- Opening Delimiter -
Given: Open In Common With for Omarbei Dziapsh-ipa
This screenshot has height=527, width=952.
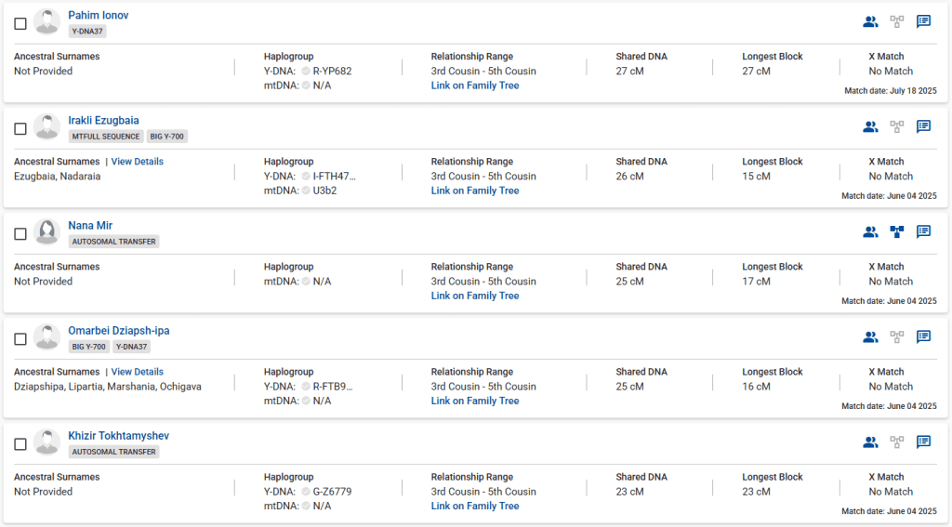Looking at the screenshot, I should click(870, 336).
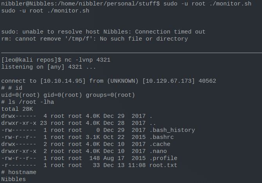This screenshot has height=183, width=262.
Task: Click the uid=0(root) output text
Action: click(20, 95)
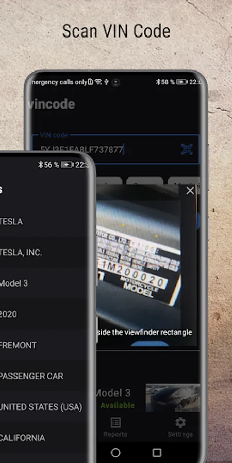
- Closing Delimiter -
[Exercise objective] Every record above must be given again exactly; drop the pictures.

[Written reply]
Given: Open In Common With for Omarbei Dziapsh-ipa
This screenshot has height=527, width=952.
Looking at the screenshot, I should click(870, 336).
This screenshot has height=183, width=262.
Task: Click the uid=0(root) output text
Action: click(20, 95)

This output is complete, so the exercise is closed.